═════ Data shown ═════

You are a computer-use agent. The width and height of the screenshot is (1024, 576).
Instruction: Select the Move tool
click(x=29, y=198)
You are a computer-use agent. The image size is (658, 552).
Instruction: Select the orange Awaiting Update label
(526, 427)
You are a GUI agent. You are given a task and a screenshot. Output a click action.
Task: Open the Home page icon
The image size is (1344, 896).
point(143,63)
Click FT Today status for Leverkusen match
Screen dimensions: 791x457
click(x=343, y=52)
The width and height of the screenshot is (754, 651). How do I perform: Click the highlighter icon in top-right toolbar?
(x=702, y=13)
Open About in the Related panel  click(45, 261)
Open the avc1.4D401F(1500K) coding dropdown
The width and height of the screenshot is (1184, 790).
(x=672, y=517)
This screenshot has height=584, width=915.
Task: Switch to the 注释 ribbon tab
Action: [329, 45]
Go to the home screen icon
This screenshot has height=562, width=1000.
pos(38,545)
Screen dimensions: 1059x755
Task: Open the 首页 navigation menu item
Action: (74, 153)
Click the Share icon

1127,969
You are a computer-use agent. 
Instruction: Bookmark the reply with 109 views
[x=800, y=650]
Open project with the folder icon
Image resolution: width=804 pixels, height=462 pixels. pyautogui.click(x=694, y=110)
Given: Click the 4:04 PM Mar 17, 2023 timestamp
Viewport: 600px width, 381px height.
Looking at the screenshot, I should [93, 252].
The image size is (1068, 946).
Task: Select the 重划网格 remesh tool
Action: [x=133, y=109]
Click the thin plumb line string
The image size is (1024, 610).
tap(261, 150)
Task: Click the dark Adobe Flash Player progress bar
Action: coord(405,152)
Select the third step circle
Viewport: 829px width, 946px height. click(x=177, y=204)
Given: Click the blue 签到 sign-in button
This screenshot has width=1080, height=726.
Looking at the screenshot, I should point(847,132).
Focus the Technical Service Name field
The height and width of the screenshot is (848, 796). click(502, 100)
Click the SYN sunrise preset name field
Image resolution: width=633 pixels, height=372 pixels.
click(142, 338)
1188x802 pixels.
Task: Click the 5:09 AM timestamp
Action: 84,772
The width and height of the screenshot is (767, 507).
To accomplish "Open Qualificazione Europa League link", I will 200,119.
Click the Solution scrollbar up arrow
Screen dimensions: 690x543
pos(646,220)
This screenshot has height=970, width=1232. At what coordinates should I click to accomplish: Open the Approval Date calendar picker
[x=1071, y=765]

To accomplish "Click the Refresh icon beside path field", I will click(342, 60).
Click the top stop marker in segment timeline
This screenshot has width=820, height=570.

═════

*Required work*. Line by line, output the records exactly as given.

*Written solution*.
You are a computer-use agent. The width and height of the screenshot is (1024, 576).
Instruction: Select the Move tool
click(x=29, y=198)
You are a computer-use agent. The image size is (658, 552).
Instruction: Select the orange Awaiting Update label
(526, 427)
You are a GUI agent. You are given a task and a screenshot. Output a click action.
Task: Open the Home page icon
The image size is (1344, 896).
point(143,63)
Click FT Today status for Leverkusen match
Screen dimensions: 791x457
click(x=343, y=52)
The width and height of the screenshot is (754, 651). How do I perform: Click the highlighter icon in top-right toolbar?
(x=702, y=13)
Open About in the Related panel  click(45, 261)
Open the avc1.4D401F(1500K) coding dropdown
The width and height of the screenshot is (1184, 790).
(x=672, y=517)
This screenshot has height=584, width=915.
Task: Switch to the 注释 ribbon tab
Action: [329, 45]
Go to the home screen icon
This screenshot has height=562, width=1000.
pos(38,545)
Screen dimensions: 1059x755
Task: Open the 首页 navigation menu item
Action: (74, 153)
Click the Share icon

1127,969
You are a computer-use agent. 
Instruction: Bookmark the reply with 109 views
[x=800, y=650]
Open project with the folder icon
Image resolution: width=804 pixels, height=462 pixels. pyautogui.click(x=694, y=110)
Given: Click the 4:04 PM Mar 17, 2023 timestamp
Viewport: 600px width, 381px height.
Looking at the screenshot, I should [93, 252].
The image size is (1068, 946).
Task: Select the 重划网格 remesh tool
Action: [x=133, y=109]
Click the thin plumb line string
The image size is (1024, 610).
tap(261, 150)
Task: Click the dark Adobe Flash Player progress bar
Action: coord(405,152)
Select the third step circle
Viewport: 829px width, 946px height. click(x=177, y=204)
Given: Click the blue 签到 sign-in button
This screenshot has width=1080, height=726.
Looking at the screenshot, I should point(847,132).
Focus the Technical Service Name field
The height and width of the screenshot is (848, 796). click(502, 100)
Click the SYN sunrise preset name field
Image resolution: width=633 pixels, height=372 pixels.
click(142, 338)
1188x802 pixels.
Task: Click the 5:09 AM timestamp
Action: 84,772
The width and height of the screenshot is (767, 507).
To accomplish "Open Qualificazione Europa League link", I will 200,119.
Click the Solution scrollbar up arrow
Screen dimensions: 690x543
pos(646,220)
This screenshot has height=970, width=1232. At what coordinates should I click to accomplish: Open the Approval Date calendar picker
[x=1071, y=765]

To accomplish "Click the Refresh icon beside path field", I will click(342, 60).
Click the top stop marker in segment timeline
This screenshot has width=820, height=570.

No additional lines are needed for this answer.